Conventional transistor gate electrodes may employ a hard mask or etch stop layer, such as a silicon nitride layer, over a polysilicon gate layer to protect the gate layer during a subsequent etch, such as source/drain contact etch which might short the gate electrode if it is exposed. In the conventional subtractive process, the gate layer and then the etch stop layer are deposited in succession and etched together after a single lithographic operation to form a gate electrode stack.
As a departure from such subtractive gate electrode processes, replacement gate processes are becoming methods of choice for advanced transistor fabrication. A replacement gate process typically employs a dummy structure or mandrel around which other transistor features, such as dielectric spacers and doped substrate regions, are formed. Eventually, the mandrel is removed and replaced with a gate electrode material, such as a metal, having properties suitable for a high performance transistor.

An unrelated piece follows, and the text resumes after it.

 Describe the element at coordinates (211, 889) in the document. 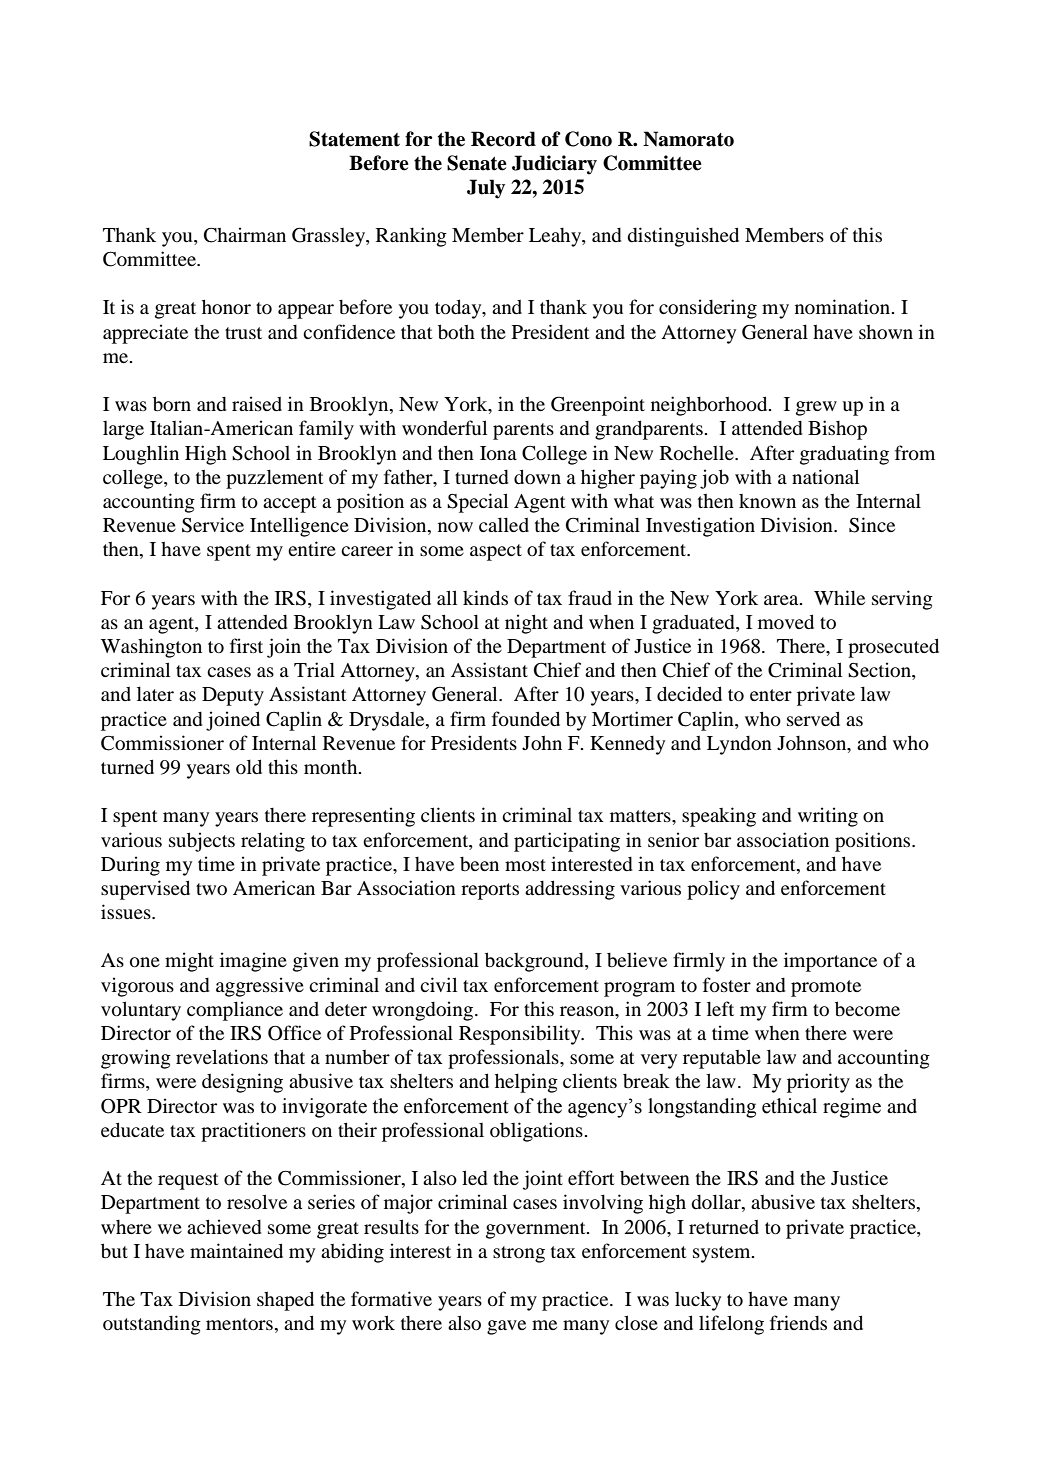

I see `two` at that location.
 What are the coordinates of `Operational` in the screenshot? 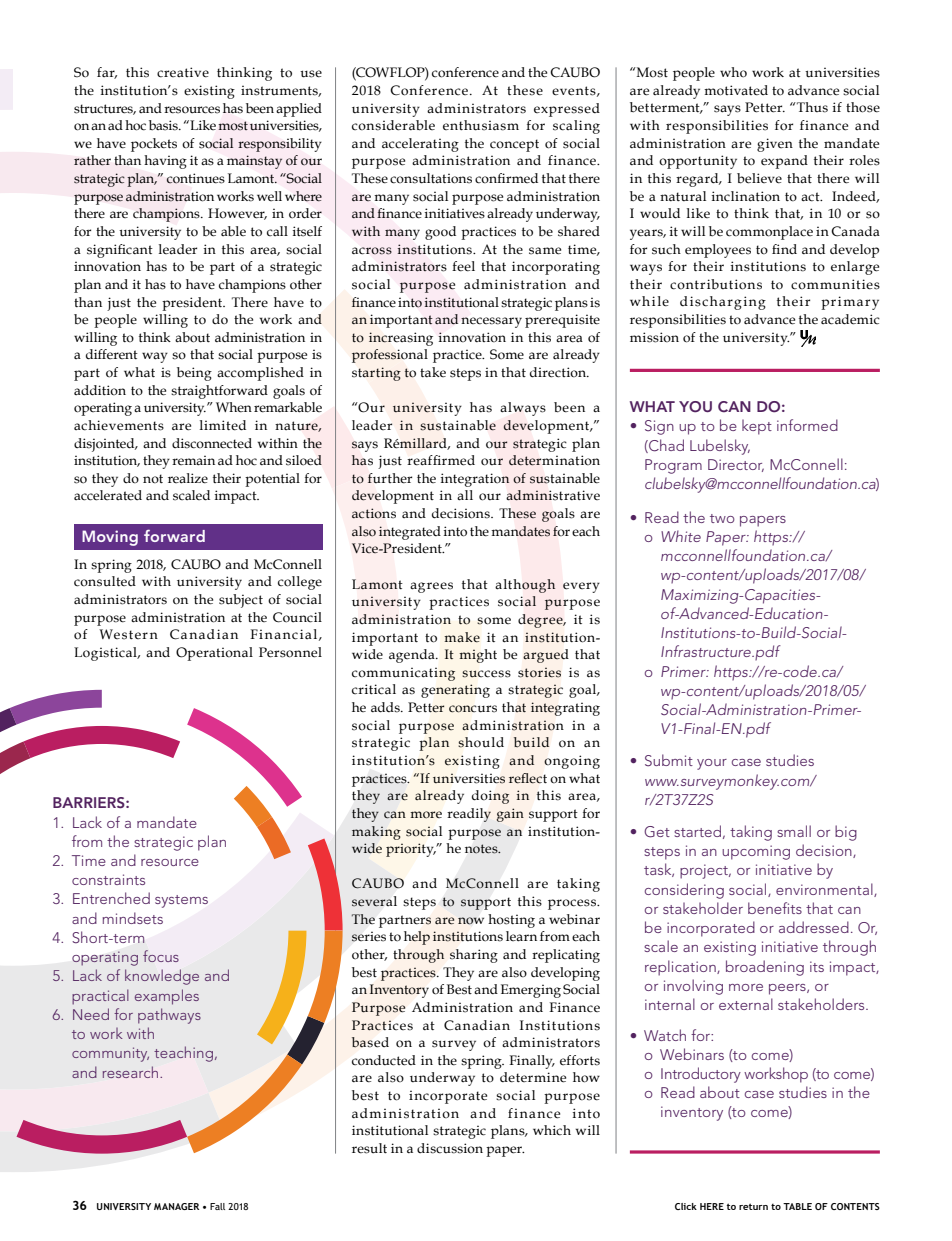 It's located at (214, 654).
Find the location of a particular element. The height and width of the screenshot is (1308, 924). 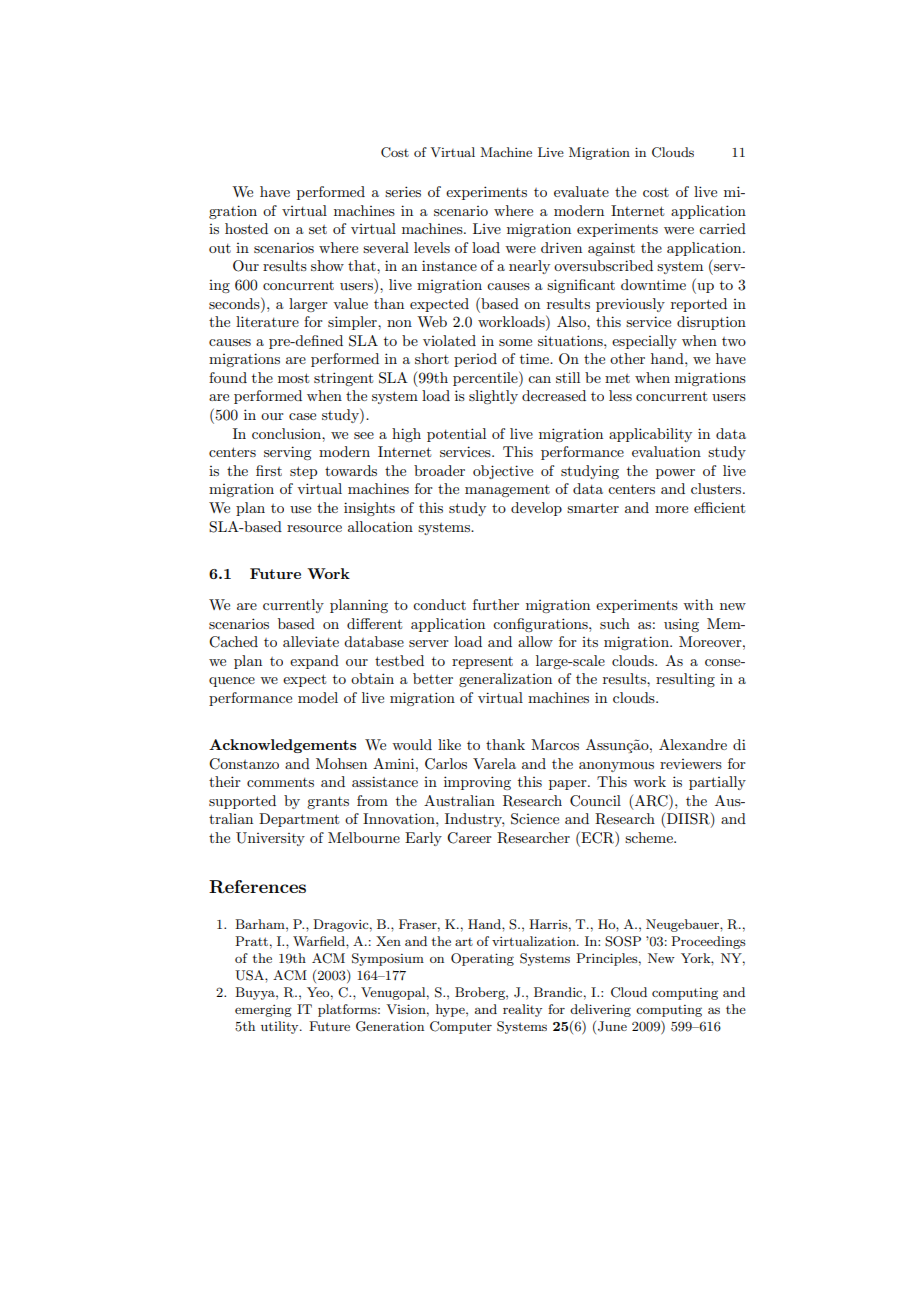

However, replacement gate electrode processes, being additive, do not lend themselves well to incorporation of a stop layer over the gate layer. For example, the replacement gate layer may be deposited and planarized, but it is difficult to polish back a dielectric etch stop layer deposited as an overburden of the gate layer deposition. Such processes will generally leave some gate layer exposed. Alternatively, if a dielectric layer is deposited after a gate electrode material is planarized, that dielectric layer then needs to be patterned such that it provides an etch stop layer over the entire gate electrode surface while not extending a significant amount into other device regions, such as over a source or drain of the transistor. Any such patterning of the etch stop layer necessitates an additional lithography operation with associated alignment tolerances and costs.